Saw a very interesting post this week over at VentureBeat Life Sciences taking Intel Chairman Andy Grove to task for his views on medicine and the pharmaceutical industry. Grove's view is that medicine should be like semiconductors and that the only reason it's not is that the industry isn't trying hard enough:
Is Grove really under the impression that pharma and biotech
executives spend their days sitting around twiddling their thumbs and
inventing new roadblocks to toss in the path of life-saving therapies?
Or that drug companies aren’t eager to take apart clinical-trial
results in order to salvage some shred of success from failure?

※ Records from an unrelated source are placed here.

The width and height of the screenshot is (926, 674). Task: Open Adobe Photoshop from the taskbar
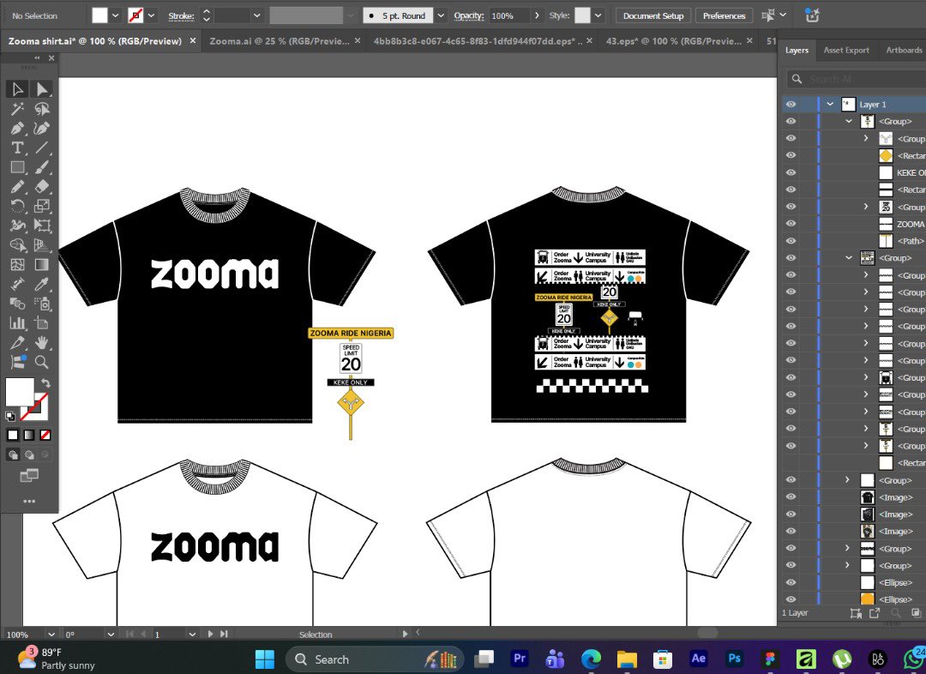(x=734, y=659)
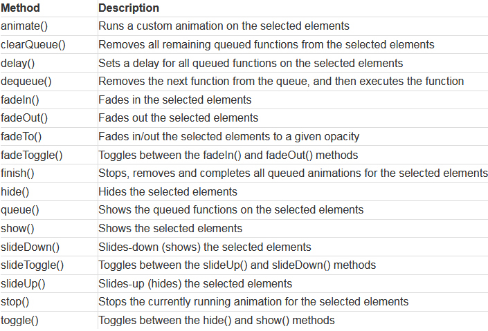Click the show() method name

17,229
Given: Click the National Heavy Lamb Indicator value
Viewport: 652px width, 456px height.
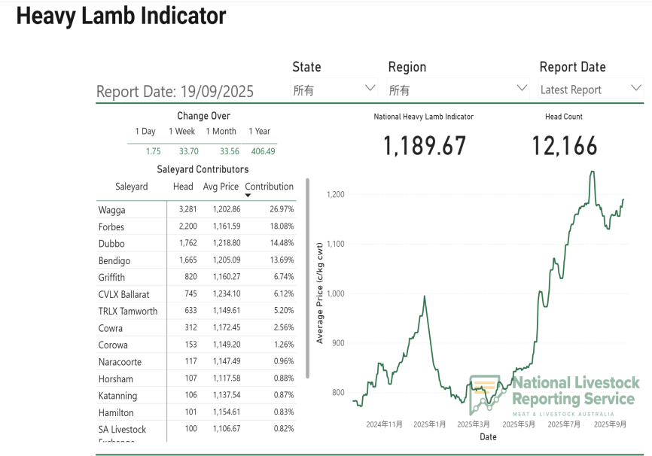Looking at the screenshot, I should coord(425,145).
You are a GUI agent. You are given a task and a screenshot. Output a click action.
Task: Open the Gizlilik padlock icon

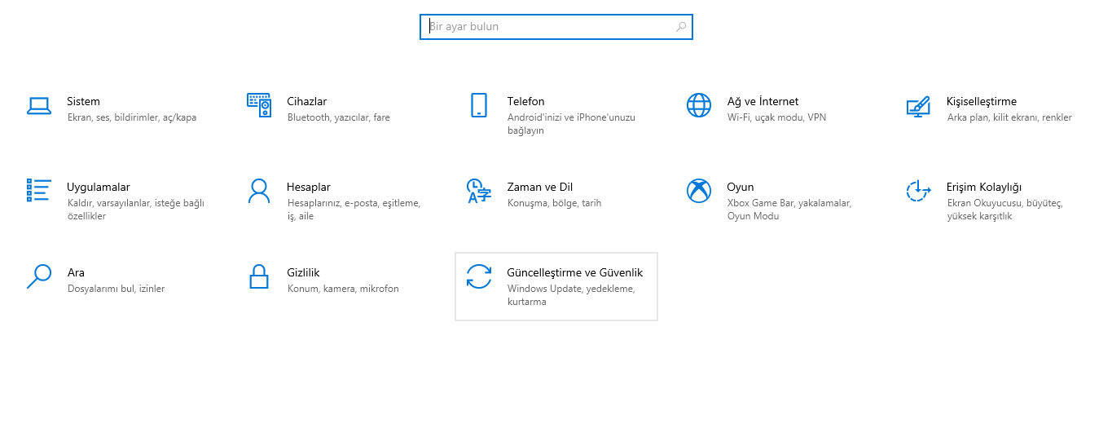pyautogui.click(x=259, y=276)
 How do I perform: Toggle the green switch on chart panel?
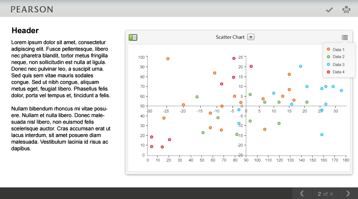pos(133,37)
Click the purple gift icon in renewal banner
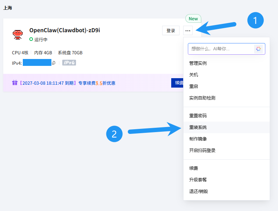This screenshot has width=278, height=211. [x=15, y=83]
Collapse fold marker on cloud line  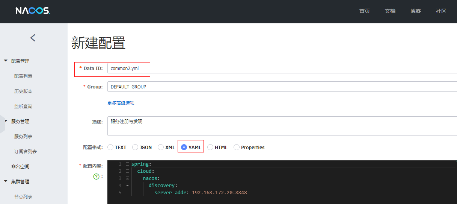click(127, 171)
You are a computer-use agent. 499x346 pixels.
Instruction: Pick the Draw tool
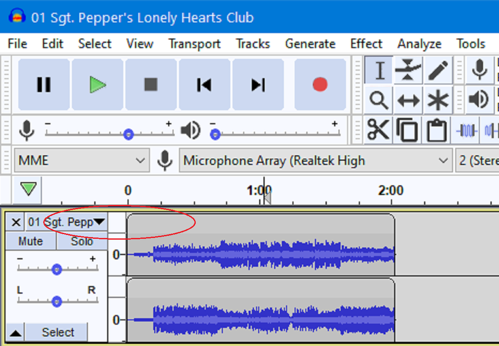(437, 70)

The fact, of course, is that chip development and drug development
are so different that you have to take great care with direct
comparisons lest your argument collapse in a ludicrous mess, and
there’s no evidence that Grove has taken that sort of care here.
Semiconductors are based on well-understood principles of solid-state
and quantum physics a century or more old, whereas our fundamental
knowledge of human biology is still in its infancy, notwithstanding the
advances of the past several decades. Engineers know more about how
even the most complex Intel CPU works than anyone does about how
biochemical signals direct the activity of individual cells — much less
tissues, organs, or, God forbid, networks as complex as the immune or
central nervous systems.
Chips can be improved by tinkering, whereas the same is rarely true
of a drug, since even minor changes can cause toxic side effects. (A
commenter at Derek Lowe’s blog In the Pipeline
likens drug discovery to writing software for a buggy operating system
— only you can’t test your code on the OS until the very end, and can
never, ever let it crash.)
The software/pharma comparison has actually occurred to me before, but from the opposite perspective. It occurred to last year when reading this post on software bugs by Vinnie Mirchandani. Basically, as a software package goes through successive iterations, it becomes buggier. It's not just Microsoft either. At every incumbent software vendor, development cost and times continue to spiral, while the number of bugs only proliferates. When I read that post, it struck me as being similar to what's going on right now at any big pharmaceutical maker.
There is a countervailing force in software, which is based on some combination of on-demand, lightweight or open source,. Though none of this is a panacea, all this stuff, I think, puts us back on the right direction. I'm not sure, though, what an open source pharma would look like. It's a great idea, in theory, but obviously the software business and the drug business aren't the same. Anyone can think of a million reasons why the Linux model wouldn't work for drugs, particularly given modern regulatory structure.